The Mediation Act 2017
The Mediation Act came into effect in Ireland on the 1st of January 2018
The Mediation Act came into effect in Ireland on the 1st of January 2018. The Act aims to legislate for and encourage the use of mediation as an alternative method of dispute resolution. While mediation has been used in Ireland for some time the introduction of the Act now provides a statutory framework for the process.
Mediation is a process whereby an impartial meditator assists parties in attempting to reach a mutually acceptable agreement to resolve their dispute.
Requirements before Issuing Proceedings
The Act calls for solicitors to advise their clients to consider mediation as method of resolving disputes prior to the issuing of legal proceeding. Solicitors must provide information to their clients relating to the services available and as to the various advantages and benefits of participating in the mediation process.
It is important to note that participation in mediation is entirely voluntary and parties can withdraw from the process at any time if they so choose.
The Act states that all records and notes relating to the mediation shall be confidential.
Even after the institution of proceedings mediation can be considered and the Act allows for a court to invite parties to consider mediation, either of its own motion or at the request of one of the parties. The Act allows for the adjournment of proceedings to facilitate the mediation process. While the court cannot order that mediation take place, the court may take an unreasonable refusal to consider or attend at mediation into account when making a costs award in the legal proceedings.
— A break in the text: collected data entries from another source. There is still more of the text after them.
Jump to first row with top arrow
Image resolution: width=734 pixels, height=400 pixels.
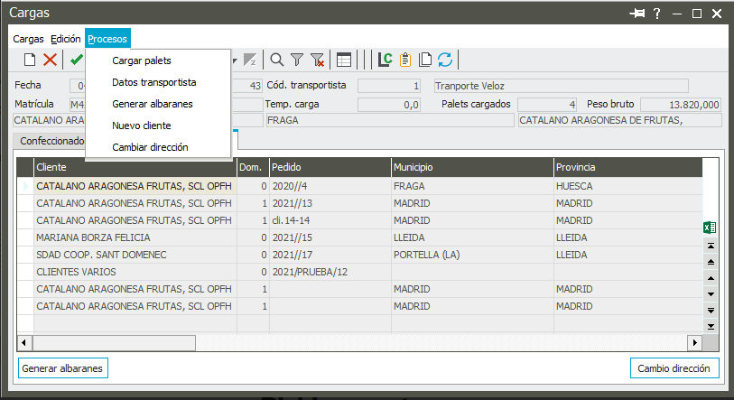tap(711, 246)
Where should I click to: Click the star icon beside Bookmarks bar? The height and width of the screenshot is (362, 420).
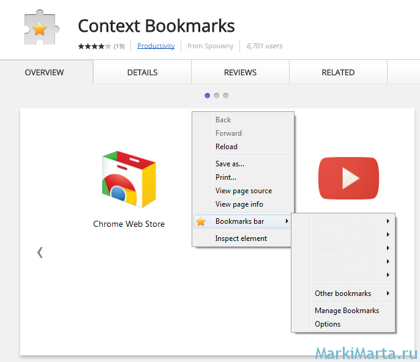coord(201,221)
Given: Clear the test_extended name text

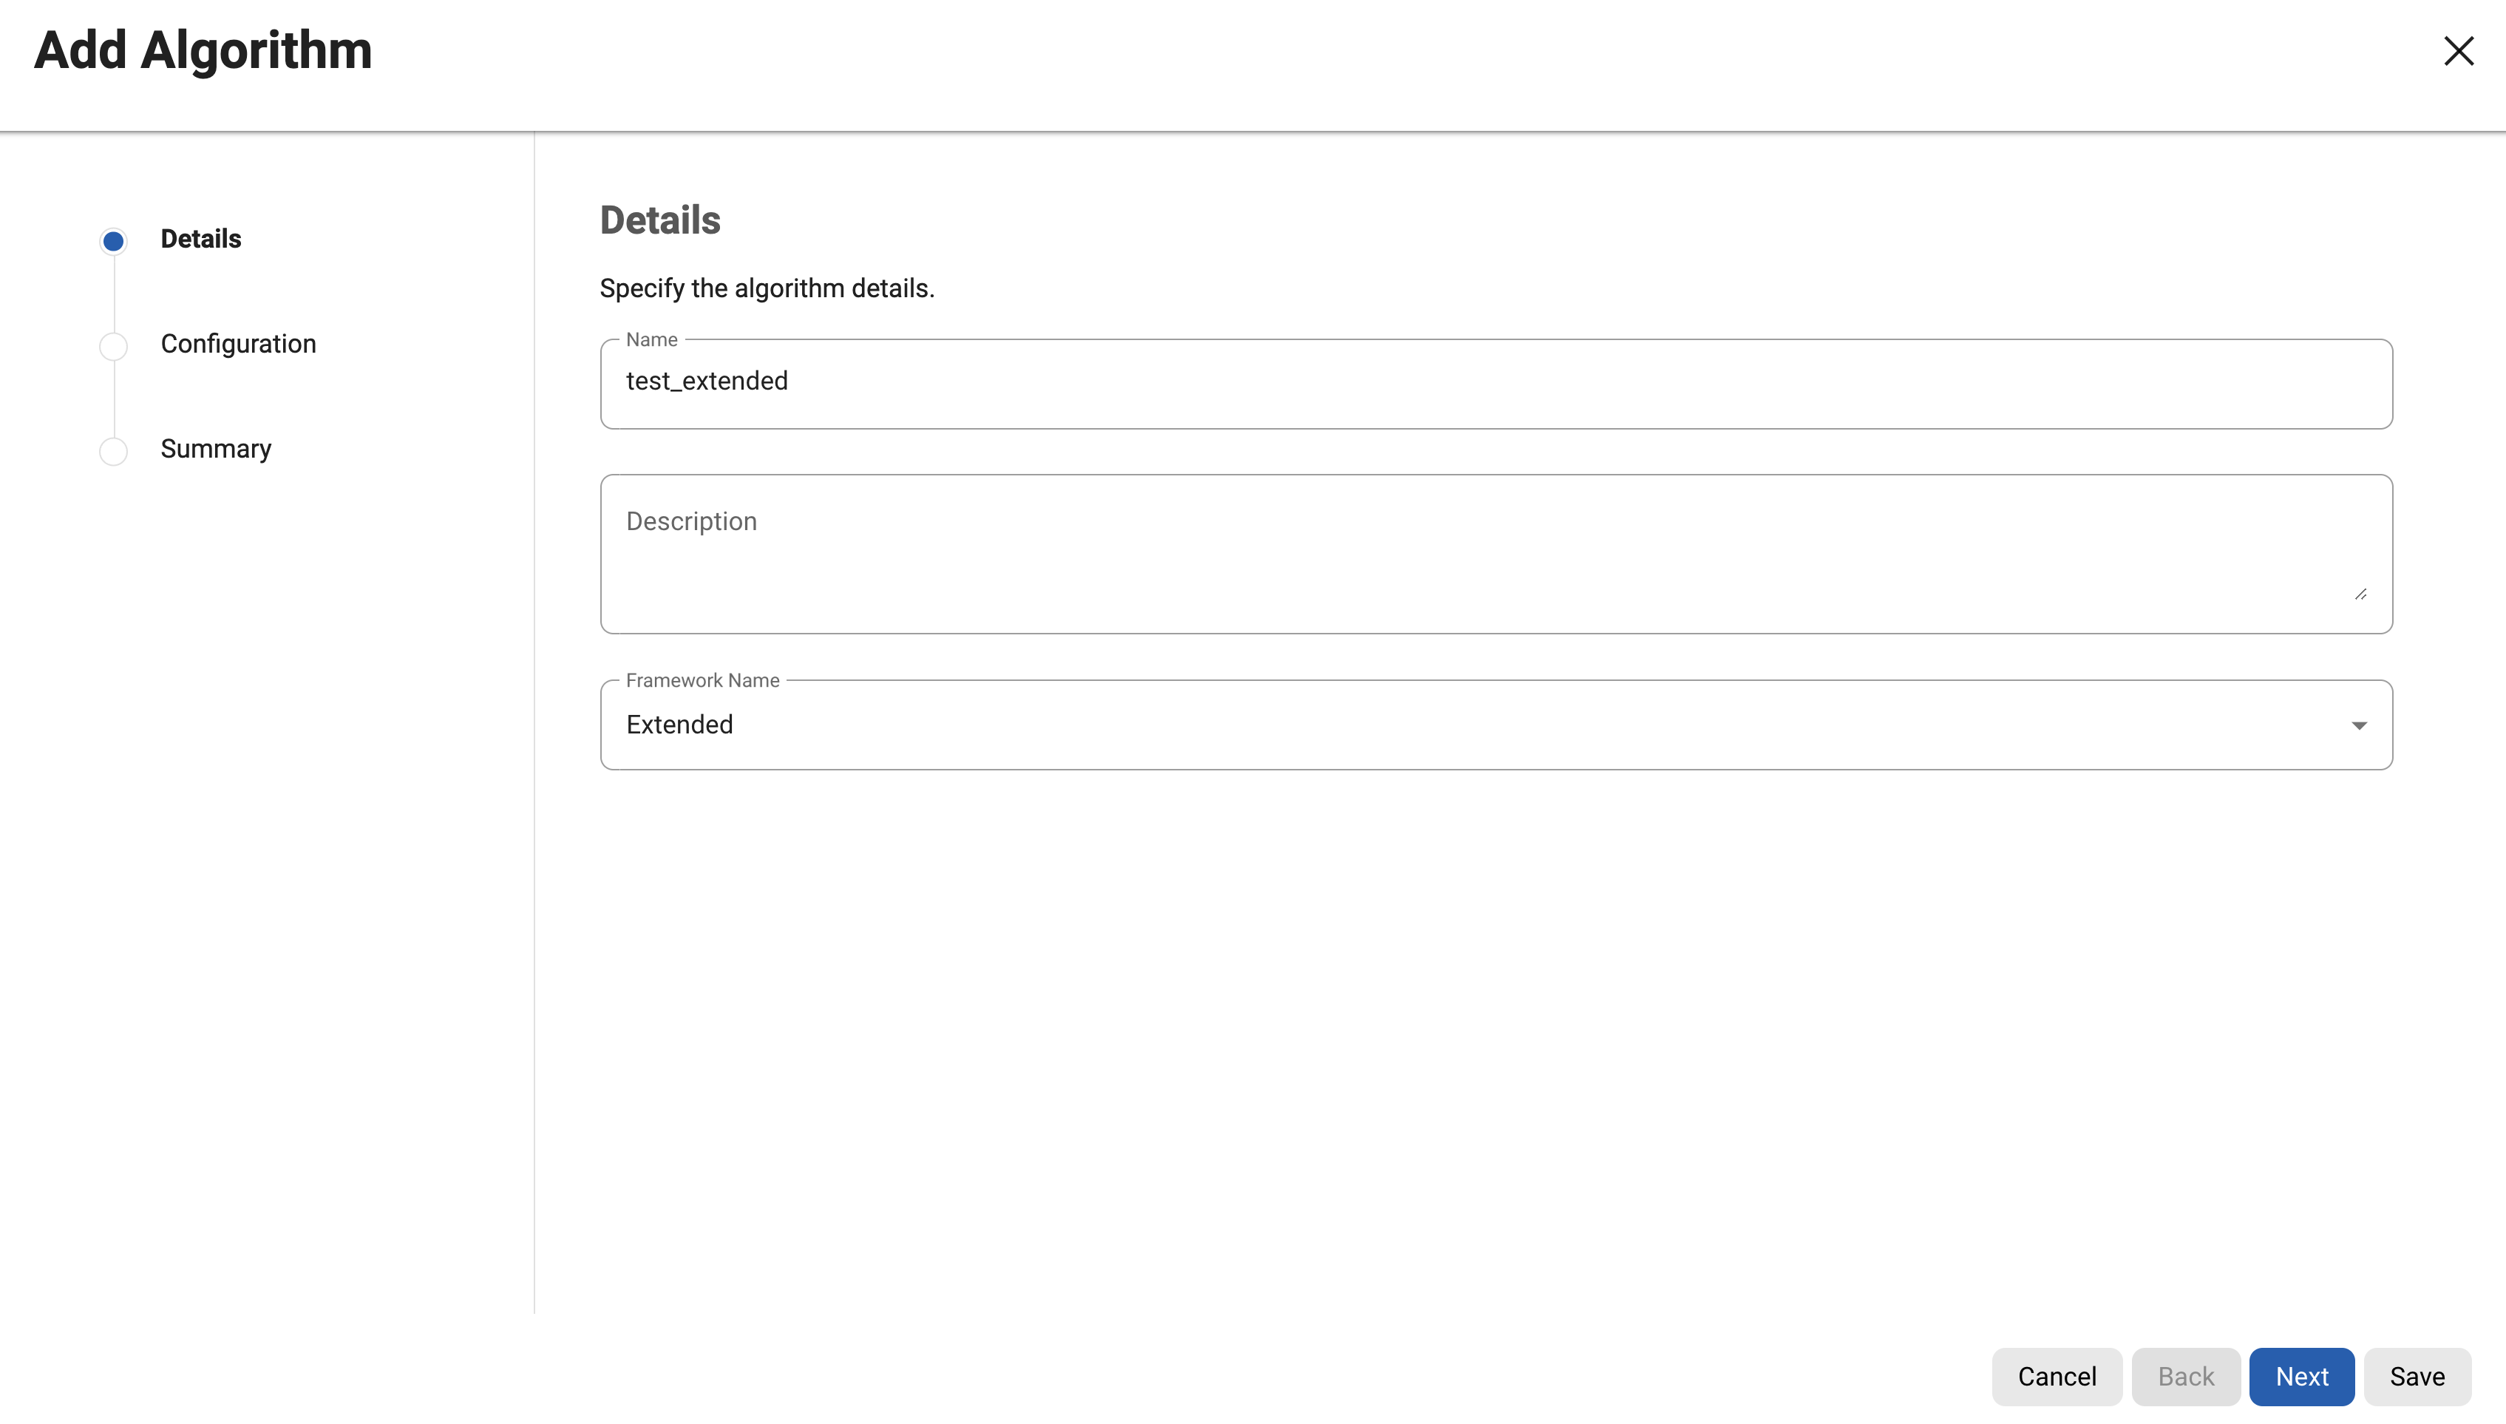Looking at the screenshot, I should click(x=707, y=380).
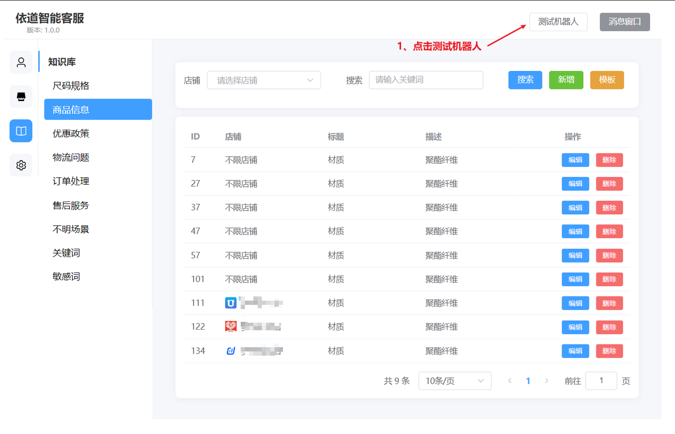The image size is (675, 434).
Task: Go to next page arrow in pagination
Action: 546,381
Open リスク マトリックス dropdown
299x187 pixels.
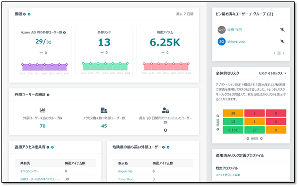coord(272,73)
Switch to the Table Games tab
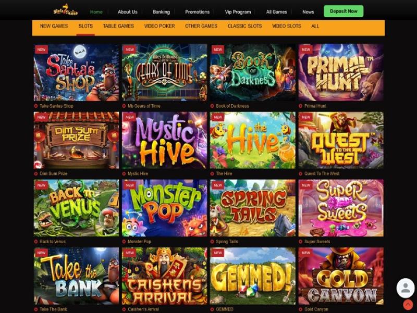 [x=118, y=26]
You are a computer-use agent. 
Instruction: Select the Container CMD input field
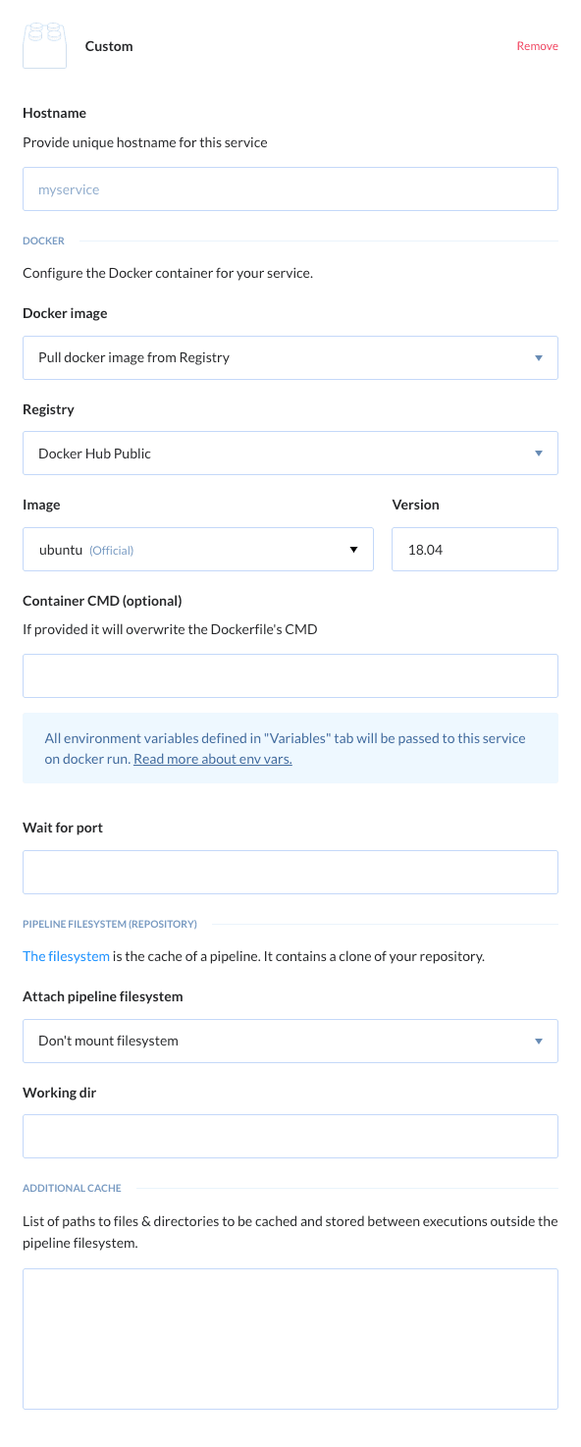point(290,675)
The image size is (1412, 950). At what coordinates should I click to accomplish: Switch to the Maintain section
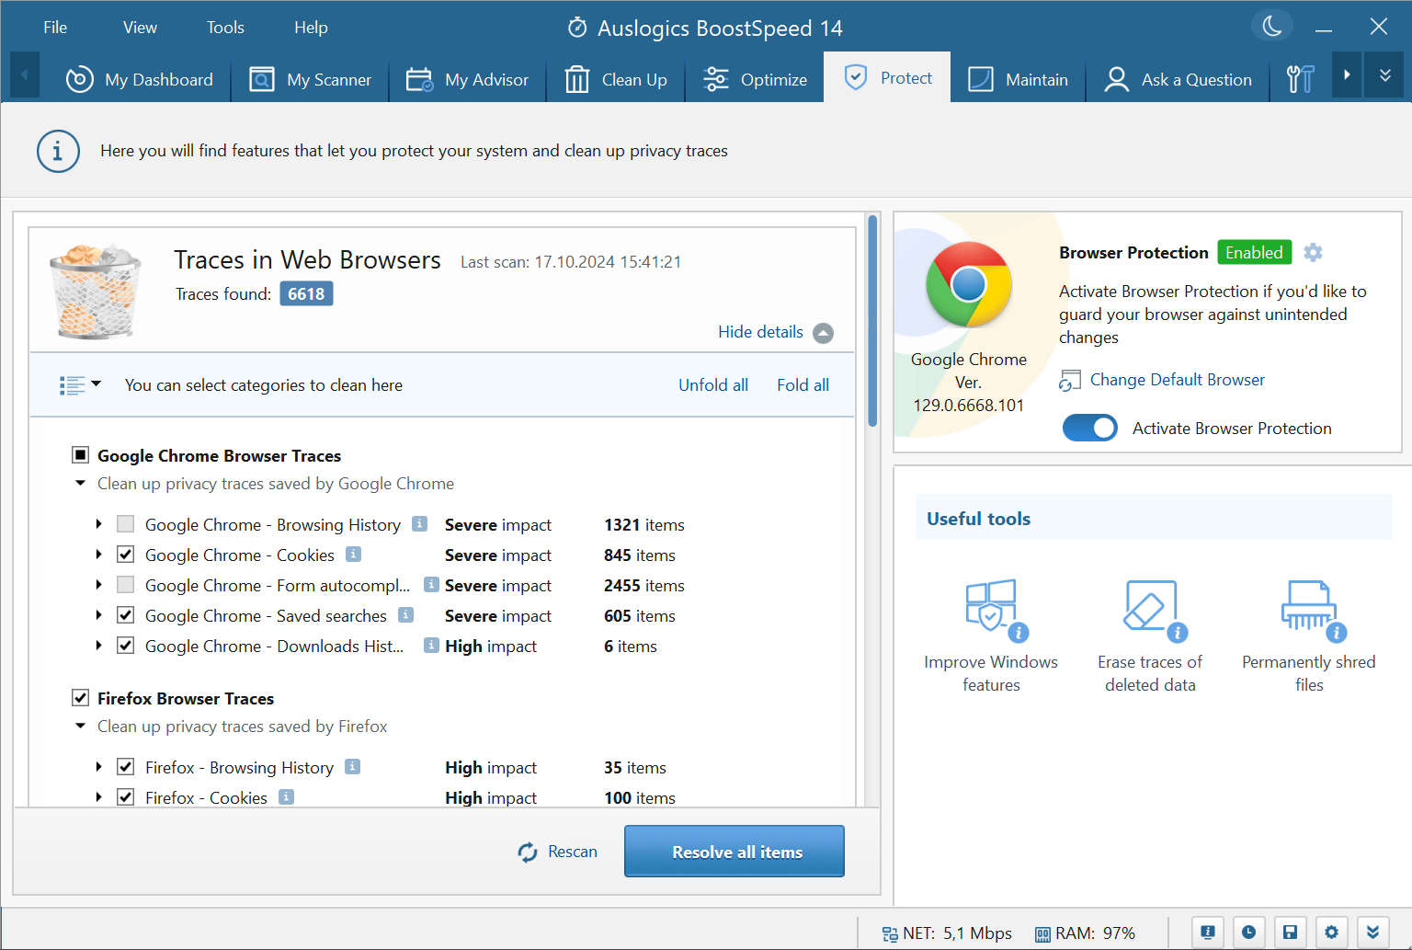[x=1018, y=80]
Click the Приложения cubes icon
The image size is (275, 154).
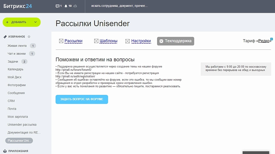(5, 151)
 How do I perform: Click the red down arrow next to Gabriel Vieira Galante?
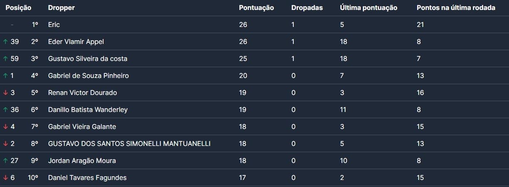point(5,126)

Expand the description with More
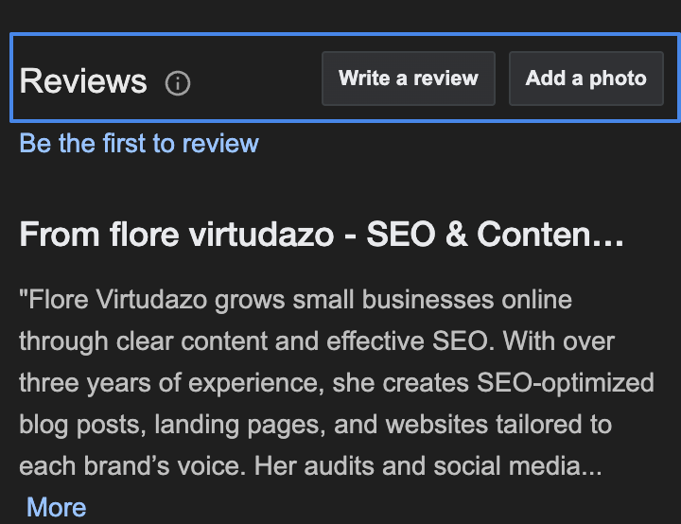click(57, 507)
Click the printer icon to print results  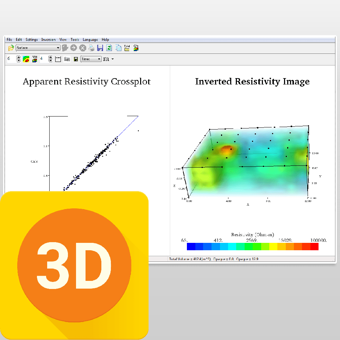point(91,48)
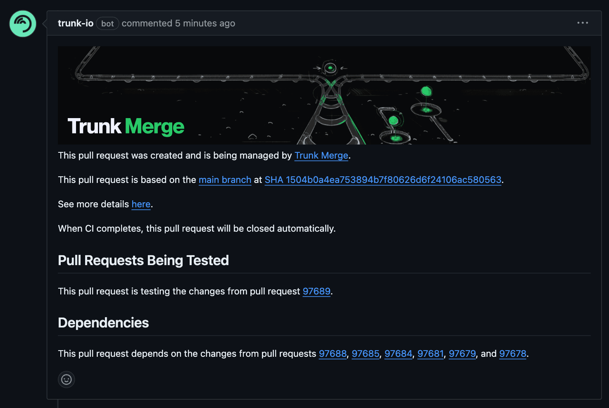
Task: Click the Dependencies section heading
Action: (x=103, y=323)
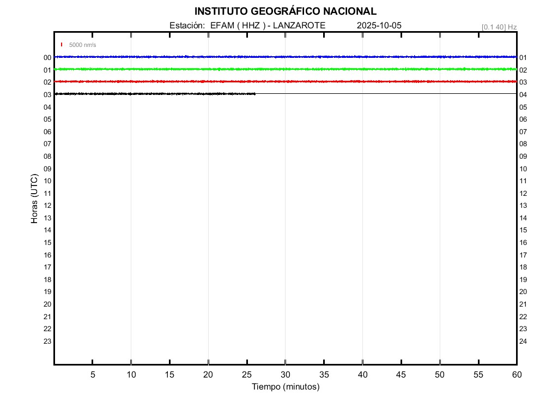Click the Estación EFAM (HHZ) - LANZAROTE label
The height and width of the screenshot is (419, 558).
247,26
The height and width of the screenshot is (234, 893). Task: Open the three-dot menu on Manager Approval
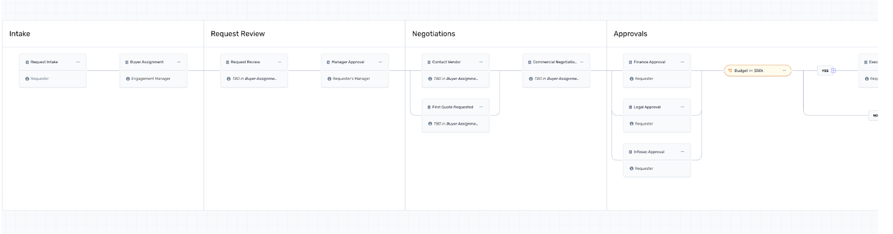click(x=380, y=62)
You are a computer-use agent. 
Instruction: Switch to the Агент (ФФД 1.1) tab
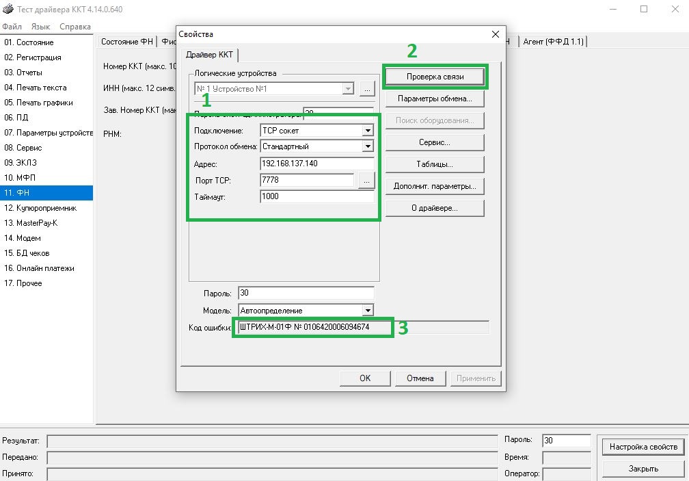553,42
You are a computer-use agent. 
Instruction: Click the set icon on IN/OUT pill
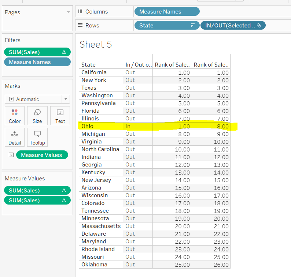click(259, 25)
The mediation settlement acts as a contract between the parties unless the parties have expressly stated that it will have no legal force until it is incorporated into a legal contract.
Costs of Mediation
The costs of the mediation must be shared equally between the parties unless otherwise agreed between the parties or otherwise ordered by the court. The fees and costs of mediation must be reasonable and proportionate to the importance and complexity of the issues at stake and the amount of work carried out by the mediator.
Benefits of Mediation
In appropriate cases mediation can be a quicker and therefore more cost effective method of dispute resolution. The procedure may be more dynamic and the parties may have more input into and control over the outcome than in traditional legal proceedings.